Probably, I would be lost in this world, if I was not stopped by the disease. I think that the Lord successfully used the hard, but I believe the only right way is to completely change my life and make me happy. Because, then how I lived before the illness, and after it, it's like heaven and earth. I was not a person who listens. I needed to "hit" well, so that I could understand something. And then for a long time to educate and persuade ... If God healed me immediately after the prayer and anointing, I, most likely, would not be the person I am now.
Three and a half years have become a huge school, which I will not trade for anything. Never and no matter what! I am grateful to Him for those years. It's hard for me to explain this, but apparently it's the best thing that happened in my life for me to be happy today. Yes, I cried then, it was painful for me to be treated and lose, but I got a huge base of trust in God. When something happens to me now, it's enough for me to return and remember. I'm not sure that my relationship with God would be so if I did not go through this school.
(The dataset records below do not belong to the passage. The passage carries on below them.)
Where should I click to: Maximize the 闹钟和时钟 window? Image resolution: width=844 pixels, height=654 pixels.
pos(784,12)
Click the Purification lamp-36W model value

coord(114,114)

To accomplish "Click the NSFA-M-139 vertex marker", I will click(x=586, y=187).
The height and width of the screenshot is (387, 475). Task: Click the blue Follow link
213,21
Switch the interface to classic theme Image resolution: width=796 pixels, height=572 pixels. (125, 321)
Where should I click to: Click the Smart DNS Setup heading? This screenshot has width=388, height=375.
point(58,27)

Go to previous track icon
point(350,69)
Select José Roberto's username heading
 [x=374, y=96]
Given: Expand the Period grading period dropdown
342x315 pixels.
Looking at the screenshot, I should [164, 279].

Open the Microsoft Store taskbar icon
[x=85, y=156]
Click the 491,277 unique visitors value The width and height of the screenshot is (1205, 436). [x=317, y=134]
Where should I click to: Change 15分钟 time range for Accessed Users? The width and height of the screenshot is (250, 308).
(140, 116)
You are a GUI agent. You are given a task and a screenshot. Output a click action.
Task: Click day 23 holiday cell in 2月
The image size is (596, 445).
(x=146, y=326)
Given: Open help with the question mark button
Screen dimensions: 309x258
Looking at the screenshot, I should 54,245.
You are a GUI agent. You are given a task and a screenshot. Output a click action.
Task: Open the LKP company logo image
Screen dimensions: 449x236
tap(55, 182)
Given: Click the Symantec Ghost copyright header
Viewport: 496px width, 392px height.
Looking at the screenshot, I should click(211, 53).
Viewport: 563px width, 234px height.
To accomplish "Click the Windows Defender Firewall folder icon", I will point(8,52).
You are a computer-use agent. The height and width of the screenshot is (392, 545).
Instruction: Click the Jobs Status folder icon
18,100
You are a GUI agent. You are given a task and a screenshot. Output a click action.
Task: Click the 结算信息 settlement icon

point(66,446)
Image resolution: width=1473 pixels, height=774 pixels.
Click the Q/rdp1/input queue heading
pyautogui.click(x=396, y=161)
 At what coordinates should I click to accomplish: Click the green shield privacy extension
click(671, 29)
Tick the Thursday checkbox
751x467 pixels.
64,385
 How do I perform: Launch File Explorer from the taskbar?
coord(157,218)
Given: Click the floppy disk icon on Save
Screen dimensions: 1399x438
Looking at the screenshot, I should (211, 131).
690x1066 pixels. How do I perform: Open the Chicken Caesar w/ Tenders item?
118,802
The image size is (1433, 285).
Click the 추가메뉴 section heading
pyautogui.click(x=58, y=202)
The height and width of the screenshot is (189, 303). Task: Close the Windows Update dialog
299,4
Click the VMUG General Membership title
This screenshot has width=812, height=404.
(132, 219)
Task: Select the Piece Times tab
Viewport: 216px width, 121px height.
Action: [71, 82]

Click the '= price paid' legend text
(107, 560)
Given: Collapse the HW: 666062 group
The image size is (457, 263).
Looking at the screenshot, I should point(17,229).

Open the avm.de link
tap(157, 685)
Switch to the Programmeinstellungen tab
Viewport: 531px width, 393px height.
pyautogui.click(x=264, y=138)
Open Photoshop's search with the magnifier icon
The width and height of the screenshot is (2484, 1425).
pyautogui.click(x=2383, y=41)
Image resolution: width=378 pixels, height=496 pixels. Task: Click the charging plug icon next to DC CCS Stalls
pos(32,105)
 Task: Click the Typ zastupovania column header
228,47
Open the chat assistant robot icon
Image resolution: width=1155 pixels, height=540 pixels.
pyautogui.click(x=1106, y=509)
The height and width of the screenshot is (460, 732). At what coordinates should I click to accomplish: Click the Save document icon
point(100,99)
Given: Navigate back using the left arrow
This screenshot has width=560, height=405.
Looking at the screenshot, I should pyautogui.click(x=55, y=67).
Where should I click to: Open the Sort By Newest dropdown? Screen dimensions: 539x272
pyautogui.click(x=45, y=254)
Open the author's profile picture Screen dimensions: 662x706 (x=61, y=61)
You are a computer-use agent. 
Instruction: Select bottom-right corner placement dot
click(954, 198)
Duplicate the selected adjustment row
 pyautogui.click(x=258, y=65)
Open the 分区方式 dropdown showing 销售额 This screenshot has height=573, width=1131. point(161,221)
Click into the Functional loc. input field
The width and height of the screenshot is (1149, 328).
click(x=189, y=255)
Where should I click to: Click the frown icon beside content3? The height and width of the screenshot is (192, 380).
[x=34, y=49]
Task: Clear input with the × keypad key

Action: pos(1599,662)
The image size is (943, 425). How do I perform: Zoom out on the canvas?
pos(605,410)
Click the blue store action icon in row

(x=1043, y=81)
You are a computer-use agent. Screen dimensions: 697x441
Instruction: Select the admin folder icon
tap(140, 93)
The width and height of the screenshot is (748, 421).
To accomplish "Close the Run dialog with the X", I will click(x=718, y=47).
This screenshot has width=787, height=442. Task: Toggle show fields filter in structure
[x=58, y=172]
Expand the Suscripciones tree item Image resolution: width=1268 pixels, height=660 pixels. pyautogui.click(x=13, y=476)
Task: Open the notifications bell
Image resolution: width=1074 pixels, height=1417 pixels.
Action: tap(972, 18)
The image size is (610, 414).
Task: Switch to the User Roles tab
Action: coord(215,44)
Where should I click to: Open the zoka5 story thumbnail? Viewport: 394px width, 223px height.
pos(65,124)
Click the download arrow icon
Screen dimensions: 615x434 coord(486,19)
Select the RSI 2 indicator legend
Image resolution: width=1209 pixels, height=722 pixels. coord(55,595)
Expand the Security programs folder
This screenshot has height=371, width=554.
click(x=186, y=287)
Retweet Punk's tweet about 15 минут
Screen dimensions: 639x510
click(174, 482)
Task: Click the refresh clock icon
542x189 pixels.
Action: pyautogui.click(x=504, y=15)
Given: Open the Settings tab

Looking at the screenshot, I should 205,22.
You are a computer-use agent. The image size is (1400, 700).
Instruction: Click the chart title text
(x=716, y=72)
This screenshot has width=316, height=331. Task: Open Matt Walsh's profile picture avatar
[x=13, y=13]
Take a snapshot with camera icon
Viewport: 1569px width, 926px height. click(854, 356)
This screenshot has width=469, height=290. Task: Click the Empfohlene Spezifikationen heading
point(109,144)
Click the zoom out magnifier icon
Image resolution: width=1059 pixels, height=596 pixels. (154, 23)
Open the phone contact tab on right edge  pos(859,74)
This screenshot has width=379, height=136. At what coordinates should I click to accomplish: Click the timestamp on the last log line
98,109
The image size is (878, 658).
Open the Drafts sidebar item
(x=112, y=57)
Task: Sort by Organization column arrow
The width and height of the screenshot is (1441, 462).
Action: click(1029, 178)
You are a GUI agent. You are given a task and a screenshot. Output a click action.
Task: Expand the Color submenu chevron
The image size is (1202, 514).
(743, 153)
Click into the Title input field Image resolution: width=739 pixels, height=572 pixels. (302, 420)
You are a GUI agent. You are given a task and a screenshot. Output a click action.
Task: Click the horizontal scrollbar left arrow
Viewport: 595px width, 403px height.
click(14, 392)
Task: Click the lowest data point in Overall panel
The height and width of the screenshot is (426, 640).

I have a strong character. I say so, because when my parents died, I myself stayed in a big city, left the university, I made my own bread. I considered myself a strong person. The problems of others for me were not problems. And when I lay on the bed and could not get up, I realized that it was not strong, I could not even hold a cup of tea. Where was my strength, when, sobbing, I continually repeated: "I can not anymore"?
And I found her, my strength.
I can do all things through Christ which strengtheneth me
Philippians 4:13
I kept saying this all the time. And it was true, which became a reality. Now, when it's hard for me, I tell my Savior: "With you, I can do anything."
For eight years I have been on a disability: the first, the second, and then the third group ... For five years now I have been considered a healthy person. Discontinued. True, I was not removed from the restrictions. That is, I, like every person, need to monitor their health. Unfortunately, I quickly overdo it. But I underwent more than twenty courses of chemotherapy. And when I tell the doctors that I have something wrong there, they, knowing my story, are surprised at my requirements for their health. And I want and I will be healthy. Therefore I rely on the Lord.
It is thanks to the heavenly Father, who is constantly worried about me, as about everyone on this earth, I found the business I am doing, and my soul mate.
Communicating with young people, organizing various programs and taking part in them, I realized that I like writing scripts. And also - to shoot thematic videos for conducting quizzes and youth programs. This I did well with my friend Oleg Parkhomchuk. Over time, he was offered to make video clips already on the "Hope" TV channel for the program "Pospilkumosya!". And then they called me there. However, at first I refused, because I do not have a special education. But I know that when God assigns something to a person, God gives him the appropriate abilities. Therefore, I called the editorial office and said that I wanted to try. In September 2011, I started working on the TV channel "Nadezhda" as a clipmaker. Doing what you love, with the best team of like-minded people and co-religionists is a pleasure. This can not even be called a job.
A year later, in September 2012, I got married. God gave me a beautiful husband who understands, cherishes and loves me, and whom I love.
Today I have what I dreamed of and asked for from God many years ago: I am happy!